Le cheval timonier rua, battit de la queue. Michel se laissa descendre dans la neige, s’avança vers la bête, lui souffla doucement sur le nez, la chatouilla derrière les oreilles en murmurant des mots de tendresse. Les deux autres chevaux, attelés en bricole, rapprochèrent leurs têtes de Michel et lui poussèrent au visage une haleine chaude. Trois paires d’yeux, aux cils hérissés de givre, aux larmiers injectés de sang, le regardaient avec tristesse. Michel recula, se tourna pour voir la plaine. Rien. Rien. Il lui semblait que les flocons de neige montaient de la terre vers le ciel et se divisaient en bulles de lait, en croix de Malte lumineuses. Des arcs-en-ciel phosphorescents, des auréoles, des prismes, des charnières d’or se composaient au zénith. Un mirage ? Michel pressa sa figure contre ses moufles craquantes. Les os du front lui faisaient mal. Puis, il écarta ses mains, battit péniblement des paupières. Et, soudain, là-bas, dans le néant tumultueux, il aperçut un halo jaunâtre qui s’abaissait et se relevait lentement. Une fois. Deux fois. Trois fois. Plus de doute. C’était le signal.

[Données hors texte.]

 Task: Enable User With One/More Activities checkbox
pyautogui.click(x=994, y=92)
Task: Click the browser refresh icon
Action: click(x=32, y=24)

Ivre de joie, Michel escalada le siège du cocher et fouetta ses bêtes. L’étoile rayonnante le guidait, à ras de terre. Il allait vers elle, à travers des épaisseurs de vent et de neige, d’ombre et de froid. Une légère usure apparut dans le rideau des flocons. Les chevaux entraient dans une région plus clémente. Le corps de Michel, privé de pensée, obéissait à l’instinct de vivre. Déjà, il distinguait la forme d’une épaule, une tête, des stalactites dans la barbe de Siméon. Et, derrière lui, le fût d’un poteau télégraphique. Un vrai poteau télégraphique, planté là par des hommes, pour servir la cause des hommes. C’était une belle colonne de sapin, rugueuse, craquelée en long, avec des beignets de neige, collés çà et là sur les aspérités. La tempête s’apaisait, devenait paternelle. Michel descendit, appliqua son oreille au bois du poteau, écouta, le cœur défaillant, chanter les fils d’acier dans le ciel invisible. Une rumeur de vie.

— Nous sommes sauvés ! cria-t-il.

— J’ai les pieds gelés.

— Bois encore. Et voilà pour toi.

Siméon vida le gobelet, empocha l’argent et partit à la recherche du poteau suivant. Michel regardait avec sympathie, avec amour, cet inconnu, ce froussard, cet ivrogne – son compagnon – qui s’enfonçait dans la nuit neigeuse, une lanterne au poing.

Ils arrivèrent au relais à deux heures du matin. Le ciel nettoyé, étoilé, veillait sur une plaine calme.